# [WRITTEN EXERCISE]
Extract every line below that contains the word "height", treating uppercase and lowercase as different.

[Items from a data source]
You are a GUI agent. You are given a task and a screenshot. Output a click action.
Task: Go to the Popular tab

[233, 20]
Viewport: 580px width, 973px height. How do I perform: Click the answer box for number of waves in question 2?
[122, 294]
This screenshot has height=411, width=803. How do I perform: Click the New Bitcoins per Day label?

# [ANSWER FOR THE TASK]
Viewport: 580px width, 973px height. How do I perform: Click the answer box for number of waves in question 2?
This screenshot has height=411, width=803. How do I perform: Click the New Bitcoins per Day label?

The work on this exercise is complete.